**Problem**: Check each line of the data below for the string "agent". Then give the number of lines that have it, without anything else.

=== Information shown ===

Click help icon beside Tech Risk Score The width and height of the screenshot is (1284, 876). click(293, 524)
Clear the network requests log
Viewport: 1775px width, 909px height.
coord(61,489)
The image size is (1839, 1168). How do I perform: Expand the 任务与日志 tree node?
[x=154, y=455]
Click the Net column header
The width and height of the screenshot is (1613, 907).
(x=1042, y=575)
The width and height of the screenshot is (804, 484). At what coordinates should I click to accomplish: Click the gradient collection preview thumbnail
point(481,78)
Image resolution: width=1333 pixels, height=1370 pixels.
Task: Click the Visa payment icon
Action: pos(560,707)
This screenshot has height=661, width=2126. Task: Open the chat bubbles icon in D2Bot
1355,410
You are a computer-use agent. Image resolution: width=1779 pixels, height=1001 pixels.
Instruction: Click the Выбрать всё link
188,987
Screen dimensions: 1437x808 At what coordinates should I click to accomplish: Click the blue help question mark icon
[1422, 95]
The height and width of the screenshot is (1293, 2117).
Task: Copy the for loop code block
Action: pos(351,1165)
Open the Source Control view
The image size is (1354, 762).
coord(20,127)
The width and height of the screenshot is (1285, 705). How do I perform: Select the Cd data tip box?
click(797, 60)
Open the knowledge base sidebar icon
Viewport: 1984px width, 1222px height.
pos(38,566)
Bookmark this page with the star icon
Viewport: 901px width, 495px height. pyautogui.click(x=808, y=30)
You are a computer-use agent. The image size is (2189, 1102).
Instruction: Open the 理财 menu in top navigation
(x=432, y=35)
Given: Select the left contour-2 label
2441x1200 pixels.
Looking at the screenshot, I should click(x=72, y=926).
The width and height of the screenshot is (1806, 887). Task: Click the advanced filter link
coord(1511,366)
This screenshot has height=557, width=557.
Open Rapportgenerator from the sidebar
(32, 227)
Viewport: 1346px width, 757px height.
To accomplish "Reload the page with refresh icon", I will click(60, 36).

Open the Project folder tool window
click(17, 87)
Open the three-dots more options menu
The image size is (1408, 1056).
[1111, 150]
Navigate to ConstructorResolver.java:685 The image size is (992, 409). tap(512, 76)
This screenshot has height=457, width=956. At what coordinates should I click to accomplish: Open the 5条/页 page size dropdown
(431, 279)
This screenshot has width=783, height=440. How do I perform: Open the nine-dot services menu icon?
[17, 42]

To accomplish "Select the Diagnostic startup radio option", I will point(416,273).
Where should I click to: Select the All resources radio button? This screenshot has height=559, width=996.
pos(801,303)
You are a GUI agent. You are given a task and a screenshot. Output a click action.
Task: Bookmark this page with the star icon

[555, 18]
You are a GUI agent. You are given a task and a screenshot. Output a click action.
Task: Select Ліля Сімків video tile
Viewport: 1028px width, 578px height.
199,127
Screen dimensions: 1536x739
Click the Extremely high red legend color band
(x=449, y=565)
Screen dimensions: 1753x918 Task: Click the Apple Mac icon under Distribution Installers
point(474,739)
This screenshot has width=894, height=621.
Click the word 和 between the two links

===

**Solution for this task**: 4